(Saved entries)
■ ■ ■ ■

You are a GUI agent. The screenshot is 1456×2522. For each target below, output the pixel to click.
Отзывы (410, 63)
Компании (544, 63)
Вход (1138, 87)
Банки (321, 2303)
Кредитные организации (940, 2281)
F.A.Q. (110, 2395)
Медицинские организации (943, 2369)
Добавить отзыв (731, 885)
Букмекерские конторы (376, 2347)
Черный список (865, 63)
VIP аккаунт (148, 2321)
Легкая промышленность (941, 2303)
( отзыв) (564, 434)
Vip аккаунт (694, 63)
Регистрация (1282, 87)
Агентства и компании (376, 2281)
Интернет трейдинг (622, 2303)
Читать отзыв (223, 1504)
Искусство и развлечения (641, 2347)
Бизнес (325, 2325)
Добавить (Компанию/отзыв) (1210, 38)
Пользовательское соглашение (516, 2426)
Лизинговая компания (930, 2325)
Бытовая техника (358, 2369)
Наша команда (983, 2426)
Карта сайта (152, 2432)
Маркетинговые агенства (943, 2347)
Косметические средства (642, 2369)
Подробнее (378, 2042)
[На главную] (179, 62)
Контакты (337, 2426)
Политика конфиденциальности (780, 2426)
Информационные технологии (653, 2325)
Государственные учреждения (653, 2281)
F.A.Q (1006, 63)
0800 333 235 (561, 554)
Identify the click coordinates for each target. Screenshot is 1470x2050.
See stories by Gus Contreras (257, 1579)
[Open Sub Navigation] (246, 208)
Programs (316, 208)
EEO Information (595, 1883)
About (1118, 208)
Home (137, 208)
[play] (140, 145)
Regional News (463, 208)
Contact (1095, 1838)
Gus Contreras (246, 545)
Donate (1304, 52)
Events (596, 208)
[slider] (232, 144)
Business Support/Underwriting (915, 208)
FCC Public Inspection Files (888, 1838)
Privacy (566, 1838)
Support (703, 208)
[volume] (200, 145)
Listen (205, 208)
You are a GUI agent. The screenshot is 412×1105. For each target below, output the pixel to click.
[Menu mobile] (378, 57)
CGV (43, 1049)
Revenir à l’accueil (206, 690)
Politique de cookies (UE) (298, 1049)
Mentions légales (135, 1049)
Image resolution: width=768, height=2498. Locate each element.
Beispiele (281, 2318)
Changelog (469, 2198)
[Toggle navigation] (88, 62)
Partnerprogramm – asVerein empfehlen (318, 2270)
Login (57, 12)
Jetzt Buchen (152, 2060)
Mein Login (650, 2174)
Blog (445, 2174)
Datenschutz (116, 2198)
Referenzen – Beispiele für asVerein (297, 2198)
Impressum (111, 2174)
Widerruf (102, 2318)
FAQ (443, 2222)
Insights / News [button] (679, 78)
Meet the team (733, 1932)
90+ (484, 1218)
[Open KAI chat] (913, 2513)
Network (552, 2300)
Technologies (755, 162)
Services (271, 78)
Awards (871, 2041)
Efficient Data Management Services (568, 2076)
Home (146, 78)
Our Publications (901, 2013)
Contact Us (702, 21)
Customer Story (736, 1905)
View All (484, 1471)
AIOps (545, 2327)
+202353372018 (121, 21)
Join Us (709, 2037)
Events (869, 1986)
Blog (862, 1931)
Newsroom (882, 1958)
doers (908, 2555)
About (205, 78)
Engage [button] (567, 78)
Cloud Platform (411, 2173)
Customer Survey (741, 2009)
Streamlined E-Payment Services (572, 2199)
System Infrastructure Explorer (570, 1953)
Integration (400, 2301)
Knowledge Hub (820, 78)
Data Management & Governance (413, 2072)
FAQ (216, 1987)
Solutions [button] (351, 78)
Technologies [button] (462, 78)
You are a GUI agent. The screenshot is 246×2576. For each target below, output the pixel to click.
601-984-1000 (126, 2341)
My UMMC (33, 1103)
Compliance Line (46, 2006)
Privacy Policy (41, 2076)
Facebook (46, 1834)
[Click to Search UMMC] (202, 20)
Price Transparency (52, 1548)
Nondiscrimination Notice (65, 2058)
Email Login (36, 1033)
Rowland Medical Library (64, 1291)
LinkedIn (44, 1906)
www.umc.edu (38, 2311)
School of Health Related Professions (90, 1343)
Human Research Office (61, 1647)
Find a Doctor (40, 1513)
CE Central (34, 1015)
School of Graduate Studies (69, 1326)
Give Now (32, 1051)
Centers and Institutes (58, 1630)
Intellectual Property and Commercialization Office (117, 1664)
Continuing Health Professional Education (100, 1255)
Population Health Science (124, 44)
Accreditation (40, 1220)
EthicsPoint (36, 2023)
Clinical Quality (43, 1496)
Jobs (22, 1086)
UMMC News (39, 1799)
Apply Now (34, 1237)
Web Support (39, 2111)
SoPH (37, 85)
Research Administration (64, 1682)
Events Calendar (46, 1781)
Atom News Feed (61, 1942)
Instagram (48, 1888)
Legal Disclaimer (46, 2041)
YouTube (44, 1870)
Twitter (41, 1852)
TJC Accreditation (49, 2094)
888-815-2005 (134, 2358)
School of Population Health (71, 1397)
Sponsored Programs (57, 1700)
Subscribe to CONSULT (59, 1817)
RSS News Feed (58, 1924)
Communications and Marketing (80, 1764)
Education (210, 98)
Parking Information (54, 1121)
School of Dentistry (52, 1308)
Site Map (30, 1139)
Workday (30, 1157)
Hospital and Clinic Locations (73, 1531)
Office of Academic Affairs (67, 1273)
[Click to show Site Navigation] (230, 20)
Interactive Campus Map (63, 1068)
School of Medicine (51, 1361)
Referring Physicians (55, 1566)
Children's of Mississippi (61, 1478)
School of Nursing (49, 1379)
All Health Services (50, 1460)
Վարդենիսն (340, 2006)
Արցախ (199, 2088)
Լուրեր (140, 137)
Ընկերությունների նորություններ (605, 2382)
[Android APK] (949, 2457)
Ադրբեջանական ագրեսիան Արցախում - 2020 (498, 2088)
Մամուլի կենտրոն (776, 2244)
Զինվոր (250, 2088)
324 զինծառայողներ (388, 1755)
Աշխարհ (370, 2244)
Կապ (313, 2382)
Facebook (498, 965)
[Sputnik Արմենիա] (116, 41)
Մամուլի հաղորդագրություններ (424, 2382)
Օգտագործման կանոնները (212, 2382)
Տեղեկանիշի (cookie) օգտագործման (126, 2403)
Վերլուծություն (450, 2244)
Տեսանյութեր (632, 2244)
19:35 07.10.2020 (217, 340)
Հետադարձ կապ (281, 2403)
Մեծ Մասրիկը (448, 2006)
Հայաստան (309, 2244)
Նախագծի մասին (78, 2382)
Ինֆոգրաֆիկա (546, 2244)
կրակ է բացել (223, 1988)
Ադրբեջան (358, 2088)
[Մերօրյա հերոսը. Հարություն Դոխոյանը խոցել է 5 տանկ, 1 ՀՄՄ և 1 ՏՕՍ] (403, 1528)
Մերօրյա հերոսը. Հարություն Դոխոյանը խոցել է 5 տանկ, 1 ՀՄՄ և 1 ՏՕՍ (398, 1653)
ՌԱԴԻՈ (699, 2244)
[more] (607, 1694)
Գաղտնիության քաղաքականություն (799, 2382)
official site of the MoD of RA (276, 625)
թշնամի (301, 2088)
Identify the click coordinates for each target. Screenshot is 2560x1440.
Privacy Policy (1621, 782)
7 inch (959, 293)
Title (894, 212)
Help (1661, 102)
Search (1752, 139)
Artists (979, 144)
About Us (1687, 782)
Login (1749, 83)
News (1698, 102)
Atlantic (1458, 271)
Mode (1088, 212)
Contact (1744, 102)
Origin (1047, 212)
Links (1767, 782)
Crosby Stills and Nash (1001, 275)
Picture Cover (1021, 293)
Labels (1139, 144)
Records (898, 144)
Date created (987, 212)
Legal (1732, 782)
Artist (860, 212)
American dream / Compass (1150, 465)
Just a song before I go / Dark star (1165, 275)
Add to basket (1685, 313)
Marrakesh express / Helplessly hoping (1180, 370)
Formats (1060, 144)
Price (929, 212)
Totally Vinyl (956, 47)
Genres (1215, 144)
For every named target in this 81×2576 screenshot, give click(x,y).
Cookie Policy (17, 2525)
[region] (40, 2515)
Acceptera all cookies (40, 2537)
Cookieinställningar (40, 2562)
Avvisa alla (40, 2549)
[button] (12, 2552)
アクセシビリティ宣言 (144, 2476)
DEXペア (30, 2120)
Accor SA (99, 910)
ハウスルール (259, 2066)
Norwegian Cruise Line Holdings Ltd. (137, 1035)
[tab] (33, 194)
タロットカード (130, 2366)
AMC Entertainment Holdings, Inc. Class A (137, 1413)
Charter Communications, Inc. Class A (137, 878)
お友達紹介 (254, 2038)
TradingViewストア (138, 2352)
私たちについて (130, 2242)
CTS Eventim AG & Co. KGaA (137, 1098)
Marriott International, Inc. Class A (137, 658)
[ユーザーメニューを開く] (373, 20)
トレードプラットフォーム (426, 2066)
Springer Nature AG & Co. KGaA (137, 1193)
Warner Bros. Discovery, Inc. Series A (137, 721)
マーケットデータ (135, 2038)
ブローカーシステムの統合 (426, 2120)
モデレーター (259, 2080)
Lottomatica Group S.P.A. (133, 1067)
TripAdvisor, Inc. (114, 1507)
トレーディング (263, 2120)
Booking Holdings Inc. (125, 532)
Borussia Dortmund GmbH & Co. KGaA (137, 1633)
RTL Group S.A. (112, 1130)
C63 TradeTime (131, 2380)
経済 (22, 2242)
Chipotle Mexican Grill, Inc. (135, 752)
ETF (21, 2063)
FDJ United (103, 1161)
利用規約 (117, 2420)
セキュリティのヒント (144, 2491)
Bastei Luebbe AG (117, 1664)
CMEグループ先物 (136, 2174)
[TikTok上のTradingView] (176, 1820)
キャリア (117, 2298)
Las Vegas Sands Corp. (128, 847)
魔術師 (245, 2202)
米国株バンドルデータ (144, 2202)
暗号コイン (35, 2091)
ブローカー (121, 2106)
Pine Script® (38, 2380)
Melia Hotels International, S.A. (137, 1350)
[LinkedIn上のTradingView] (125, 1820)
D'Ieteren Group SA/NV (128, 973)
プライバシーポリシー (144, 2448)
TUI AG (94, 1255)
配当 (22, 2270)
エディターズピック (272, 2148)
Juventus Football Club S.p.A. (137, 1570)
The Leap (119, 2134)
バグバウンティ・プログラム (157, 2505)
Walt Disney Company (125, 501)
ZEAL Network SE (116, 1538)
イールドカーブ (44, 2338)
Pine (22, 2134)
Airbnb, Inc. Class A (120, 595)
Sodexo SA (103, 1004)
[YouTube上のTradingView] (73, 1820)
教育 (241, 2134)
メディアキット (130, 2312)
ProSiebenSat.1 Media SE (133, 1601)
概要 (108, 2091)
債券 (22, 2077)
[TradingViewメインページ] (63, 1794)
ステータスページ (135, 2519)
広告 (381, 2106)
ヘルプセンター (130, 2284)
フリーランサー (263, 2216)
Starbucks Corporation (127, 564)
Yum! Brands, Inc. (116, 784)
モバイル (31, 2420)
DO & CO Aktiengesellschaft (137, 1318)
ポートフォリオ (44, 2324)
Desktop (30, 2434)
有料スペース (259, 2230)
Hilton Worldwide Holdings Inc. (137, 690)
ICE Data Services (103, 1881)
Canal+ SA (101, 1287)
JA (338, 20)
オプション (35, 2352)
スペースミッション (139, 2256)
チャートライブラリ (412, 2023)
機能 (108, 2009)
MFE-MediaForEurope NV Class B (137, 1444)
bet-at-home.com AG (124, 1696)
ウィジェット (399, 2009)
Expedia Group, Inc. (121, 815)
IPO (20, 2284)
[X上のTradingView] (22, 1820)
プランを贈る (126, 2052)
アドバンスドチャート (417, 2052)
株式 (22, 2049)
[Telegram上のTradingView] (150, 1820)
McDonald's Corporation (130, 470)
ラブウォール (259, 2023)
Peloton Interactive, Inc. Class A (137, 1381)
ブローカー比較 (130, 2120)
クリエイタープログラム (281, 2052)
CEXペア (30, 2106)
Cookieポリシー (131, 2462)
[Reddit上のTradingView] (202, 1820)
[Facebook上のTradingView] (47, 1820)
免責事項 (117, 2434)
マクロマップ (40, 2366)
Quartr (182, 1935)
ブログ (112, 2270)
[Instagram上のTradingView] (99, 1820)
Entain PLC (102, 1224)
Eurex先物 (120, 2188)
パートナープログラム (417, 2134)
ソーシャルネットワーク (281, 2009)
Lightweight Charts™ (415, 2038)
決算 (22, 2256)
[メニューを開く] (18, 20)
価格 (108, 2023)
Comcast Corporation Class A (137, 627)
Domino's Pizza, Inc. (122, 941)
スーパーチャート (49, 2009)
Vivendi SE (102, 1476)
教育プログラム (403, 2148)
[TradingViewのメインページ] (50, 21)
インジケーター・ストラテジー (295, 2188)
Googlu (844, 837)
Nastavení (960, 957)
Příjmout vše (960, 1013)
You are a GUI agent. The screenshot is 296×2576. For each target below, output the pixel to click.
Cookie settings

■ ■ ■ ■

__PROBLEM REQUIREMENTS__.
Please give the number of lines in the entries above that hold "Data", with no other text.

__ANSWER FOR THIS EXERCISE__.
3